**What is required:** Reproduce the lines from the beginning through the line containing "will pyautogui.click(x=680, y=309).", with "Air Handling Unit" renamed to "Chiller Plant" and everything else left unchanged.

**Dataset:**
● ● ● ● ●
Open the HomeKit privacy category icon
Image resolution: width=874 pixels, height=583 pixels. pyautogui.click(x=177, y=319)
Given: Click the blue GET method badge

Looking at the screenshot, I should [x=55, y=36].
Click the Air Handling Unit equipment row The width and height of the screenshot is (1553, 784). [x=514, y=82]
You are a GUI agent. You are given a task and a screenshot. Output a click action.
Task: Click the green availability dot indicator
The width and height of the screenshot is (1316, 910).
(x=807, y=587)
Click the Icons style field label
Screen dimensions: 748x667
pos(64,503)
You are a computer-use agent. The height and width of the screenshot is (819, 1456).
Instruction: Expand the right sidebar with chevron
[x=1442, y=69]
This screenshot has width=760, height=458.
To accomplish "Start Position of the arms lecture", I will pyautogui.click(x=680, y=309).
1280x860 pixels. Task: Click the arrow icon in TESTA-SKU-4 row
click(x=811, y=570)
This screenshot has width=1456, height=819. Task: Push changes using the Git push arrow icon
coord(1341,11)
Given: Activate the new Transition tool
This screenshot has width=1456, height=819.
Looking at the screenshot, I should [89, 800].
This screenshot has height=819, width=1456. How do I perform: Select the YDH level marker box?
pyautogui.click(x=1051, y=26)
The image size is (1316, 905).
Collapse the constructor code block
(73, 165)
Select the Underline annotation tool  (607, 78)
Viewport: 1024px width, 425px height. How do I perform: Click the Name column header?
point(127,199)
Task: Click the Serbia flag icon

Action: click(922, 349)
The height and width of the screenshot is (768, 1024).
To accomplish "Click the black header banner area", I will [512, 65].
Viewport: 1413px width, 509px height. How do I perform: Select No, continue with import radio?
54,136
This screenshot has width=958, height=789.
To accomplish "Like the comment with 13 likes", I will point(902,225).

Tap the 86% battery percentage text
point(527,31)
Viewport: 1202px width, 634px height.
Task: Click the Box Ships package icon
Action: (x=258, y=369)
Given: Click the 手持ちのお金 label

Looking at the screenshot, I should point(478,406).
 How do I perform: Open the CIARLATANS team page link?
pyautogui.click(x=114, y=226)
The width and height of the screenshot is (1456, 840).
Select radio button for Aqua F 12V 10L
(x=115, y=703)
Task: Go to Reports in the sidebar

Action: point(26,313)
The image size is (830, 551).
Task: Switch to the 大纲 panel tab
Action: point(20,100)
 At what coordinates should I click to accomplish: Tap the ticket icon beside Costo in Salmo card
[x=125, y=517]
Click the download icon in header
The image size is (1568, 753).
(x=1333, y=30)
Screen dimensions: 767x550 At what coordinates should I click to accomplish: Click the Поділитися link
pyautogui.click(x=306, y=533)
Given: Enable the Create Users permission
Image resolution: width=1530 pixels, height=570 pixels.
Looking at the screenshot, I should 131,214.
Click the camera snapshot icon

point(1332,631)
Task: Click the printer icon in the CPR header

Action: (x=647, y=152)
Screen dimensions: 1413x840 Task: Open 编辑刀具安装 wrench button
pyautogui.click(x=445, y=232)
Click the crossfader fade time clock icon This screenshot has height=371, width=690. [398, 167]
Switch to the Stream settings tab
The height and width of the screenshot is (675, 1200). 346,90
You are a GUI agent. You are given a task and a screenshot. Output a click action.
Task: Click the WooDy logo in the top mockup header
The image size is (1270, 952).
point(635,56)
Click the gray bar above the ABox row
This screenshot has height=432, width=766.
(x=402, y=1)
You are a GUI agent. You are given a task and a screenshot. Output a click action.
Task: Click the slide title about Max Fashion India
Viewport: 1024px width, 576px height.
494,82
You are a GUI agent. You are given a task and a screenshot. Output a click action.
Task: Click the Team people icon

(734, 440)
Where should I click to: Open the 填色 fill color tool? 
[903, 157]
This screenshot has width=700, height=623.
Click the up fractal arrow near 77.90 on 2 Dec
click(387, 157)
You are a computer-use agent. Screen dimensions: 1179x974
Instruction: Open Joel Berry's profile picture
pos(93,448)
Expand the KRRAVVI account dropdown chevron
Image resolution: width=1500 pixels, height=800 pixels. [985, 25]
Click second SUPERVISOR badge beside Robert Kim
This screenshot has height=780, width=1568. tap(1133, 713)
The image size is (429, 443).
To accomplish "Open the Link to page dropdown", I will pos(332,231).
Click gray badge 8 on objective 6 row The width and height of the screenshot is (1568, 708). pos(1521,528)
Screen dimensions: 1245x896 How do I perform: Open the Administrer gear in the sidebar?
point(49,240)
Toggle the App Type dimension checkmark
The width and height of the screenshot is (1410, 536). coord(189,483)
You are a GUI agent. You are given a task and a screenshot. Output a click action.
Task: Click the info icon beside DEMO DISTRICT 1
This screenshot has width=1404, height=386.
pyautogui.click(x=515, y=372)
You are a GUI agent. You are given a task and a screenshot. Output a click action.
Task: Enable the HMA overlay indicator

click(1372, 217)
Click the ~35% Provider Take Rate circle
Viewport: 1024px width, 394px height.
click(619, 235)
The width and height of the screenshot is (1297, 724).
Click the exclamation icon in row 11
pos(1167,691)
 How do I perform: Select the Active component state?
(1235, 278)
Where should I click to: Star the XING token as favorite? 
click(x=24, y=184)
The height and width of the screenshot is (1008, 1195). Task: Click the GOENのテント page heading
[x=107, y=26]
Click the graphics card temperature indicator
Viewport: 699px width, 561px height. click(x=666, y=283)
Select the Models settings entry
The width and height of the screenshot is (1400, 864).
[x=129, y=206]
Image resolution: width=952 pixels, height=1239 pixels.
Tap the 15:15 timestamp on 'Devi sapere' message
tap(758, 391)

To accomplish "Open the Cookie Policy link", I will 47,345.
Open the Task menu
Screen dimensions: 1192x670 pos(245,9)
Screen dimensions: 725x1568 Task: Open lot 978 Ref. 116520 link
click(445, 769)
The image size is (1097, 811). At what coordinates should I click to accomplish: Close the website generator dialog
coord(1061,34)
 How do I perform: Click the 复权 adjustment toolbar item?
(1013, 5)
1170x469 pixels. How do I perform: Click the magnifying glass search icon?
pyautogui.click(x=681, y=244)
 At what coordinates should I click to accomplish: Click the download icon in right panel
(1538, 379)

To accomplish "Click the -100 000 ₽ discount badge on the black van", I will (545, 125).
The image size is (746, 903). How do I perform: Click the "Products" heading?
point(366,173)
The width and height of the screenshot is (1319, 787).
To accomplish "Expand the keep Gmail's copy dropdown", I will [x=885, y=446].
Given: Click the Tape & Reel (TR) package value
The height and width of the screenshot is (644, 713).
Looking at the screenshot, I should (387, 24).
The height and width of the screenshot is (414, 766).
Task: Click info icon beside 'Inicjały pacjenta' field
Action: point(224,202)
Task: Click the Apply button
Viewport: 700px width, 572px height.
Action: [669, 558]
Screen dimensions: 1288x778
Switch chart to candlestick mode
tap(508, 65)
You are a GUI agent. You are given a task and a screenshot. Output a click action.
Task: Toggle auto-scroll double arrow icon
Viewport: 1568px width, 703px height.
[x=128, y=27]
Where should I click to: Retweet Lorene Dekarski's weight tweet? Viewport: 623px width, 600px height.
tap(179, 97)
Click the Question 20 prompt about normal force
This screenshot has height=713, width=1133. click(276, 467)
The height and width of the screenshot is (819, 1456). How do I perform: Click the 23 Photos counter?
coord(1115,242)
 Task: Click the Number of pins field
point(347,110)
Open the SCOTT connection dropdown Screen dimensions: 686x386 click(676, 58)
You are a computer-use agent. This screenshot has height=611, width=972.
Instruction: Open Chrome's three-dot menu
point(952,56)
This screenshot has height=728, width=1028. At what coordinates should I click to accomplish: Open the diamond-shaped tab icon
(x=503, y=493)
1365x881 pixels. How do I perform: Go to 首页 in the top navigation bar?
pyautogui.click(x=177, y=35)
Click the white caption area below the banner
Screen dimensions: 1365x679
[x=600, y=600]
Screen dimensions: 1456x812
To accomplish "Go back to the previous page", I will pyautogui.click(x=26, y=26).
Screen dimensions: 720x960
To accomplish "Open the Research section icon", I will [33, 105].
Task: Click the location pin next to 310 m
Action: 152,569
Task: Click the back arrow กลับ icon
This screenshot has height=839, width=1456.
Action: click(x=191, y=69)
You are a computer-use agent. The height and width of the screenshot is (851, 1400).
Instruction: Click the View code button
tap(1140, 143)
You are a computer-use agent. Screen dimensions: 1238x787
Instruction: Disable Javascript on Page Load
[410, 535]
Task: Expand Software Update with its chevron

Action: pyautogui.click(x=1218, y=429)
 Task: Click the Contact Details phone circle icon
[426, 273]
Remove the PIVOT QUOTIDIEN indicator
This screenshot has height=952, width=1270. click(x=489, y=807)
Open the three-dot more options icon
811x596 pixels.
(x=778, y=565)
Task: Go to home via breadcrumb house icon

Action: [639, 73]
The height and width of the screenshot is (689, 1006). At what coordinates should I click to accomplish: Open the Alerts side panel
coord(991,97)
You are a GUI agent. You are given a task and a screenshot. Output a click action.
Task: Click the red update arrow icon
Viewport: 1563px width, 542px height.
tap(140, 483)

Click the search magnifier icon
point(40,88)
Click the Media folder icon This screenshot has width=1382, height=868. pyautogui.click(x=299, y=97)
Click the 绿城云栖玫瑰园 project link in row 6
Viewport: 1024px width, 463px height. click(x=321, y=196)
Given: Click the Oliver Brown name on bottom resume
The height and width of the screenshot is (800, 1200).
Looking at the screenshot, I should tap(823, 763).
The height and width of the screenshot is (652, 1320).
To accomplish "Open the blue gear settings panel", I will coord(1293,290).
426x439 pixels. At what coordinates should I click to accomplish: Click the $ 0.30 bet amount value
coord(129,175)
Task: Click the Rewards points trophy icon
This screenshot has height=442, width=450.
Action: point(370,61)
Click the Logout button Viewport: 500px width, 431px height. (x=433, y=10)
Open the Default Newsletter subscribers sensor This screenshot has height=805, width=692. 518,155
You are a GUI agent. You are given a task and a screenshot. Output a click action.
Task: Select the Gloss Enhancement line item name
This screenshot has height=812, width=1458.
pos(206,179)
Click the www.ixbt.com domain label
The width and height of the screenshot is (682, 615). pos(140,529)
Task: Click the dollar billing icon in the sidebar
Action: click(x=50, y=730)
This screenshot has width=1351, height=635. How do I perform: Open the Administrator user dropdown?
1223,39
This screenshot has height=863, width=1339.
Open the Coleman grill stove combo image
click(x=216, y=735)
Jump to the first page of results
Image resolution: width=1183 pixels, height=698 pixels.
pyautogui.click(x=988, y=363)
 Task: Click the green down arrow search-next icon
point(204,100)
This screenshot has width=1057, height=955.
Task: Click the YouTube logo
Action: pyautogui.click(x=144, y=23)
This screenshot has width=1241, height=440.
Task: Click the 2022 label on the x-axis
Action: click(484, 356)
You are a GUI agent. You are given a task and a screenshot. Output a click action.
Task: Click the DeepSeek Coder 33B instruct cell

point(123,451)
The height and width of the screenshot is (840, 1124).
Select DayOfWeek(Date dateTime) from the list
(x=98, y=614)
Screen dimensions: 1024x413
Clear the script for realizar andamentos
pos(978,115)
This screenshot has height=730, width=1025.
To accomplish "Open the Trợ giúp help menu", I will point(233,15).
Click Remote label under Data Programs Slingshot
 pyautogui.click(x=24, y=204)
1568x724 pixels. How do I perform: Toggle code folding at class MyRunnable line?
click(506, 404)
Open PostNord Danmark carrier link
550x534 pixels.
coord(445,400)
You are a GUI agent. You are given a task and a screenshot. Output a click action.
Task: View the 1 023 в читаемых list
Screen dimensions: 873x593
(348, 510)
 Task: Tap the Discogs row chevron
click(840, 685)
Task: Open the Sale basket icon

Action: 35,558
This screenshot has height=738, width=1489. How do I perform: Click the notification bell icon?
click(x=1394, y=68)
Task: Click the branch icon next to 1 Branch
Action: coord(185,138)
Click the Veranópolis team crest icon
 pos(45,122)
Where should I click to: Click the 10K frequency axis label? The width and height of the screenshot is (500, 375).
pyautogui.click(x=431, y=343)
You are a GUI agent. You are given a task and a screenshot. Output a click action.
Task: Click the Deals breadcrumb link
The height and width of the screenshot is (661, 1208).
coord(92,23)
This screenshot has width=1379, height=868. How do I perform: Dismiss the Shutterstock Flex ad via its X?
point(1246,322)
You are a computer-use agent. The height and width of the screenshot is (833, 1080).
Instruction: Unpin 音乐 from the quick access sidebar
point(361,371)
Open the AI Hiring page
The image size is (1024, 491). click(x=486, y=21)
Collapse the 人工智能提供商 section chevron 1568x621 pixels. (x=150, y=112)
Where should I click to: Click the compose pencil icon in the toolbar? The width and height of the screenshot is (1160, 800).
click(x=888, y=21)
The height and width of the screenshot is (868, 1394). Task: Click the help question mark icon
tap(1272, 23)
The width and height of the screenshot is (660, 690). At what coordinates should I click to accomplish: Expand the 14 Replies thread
● ● ● ● ●
**Problem solution:**
Open the HomeKit privacy category icon
Image resolution: width=874 pixels, height=583 pixels. pyautogui.click(x=177, y=319)
Given: Click the blue GET method badge

Looking at the screenshot, I should [x=55, y=36].
Click the Chiller Plant equipment row The width and height of the screenshot is (1553, 784). [x=514, y=82]
You are a GUI agent. You are given a task and a screenshot. Output a click action.
Task: Click the green availability dot indicator
The width and height of the screenshot is (1316, 910).
(x=807, y=587)
Click the Icons style field label
Screen dimensions: 748x667
pos(64,503)
You are a computer-use agent. The height and width of the screenshot is (819, 1456).
Instruction: Expand the right sidebar with chevron
[x=1442, y=69]
This screenshot has width=760, height=458.
To accomplish "Start Position of the arms lecture", I will pyautogui.click(x=680, y=309).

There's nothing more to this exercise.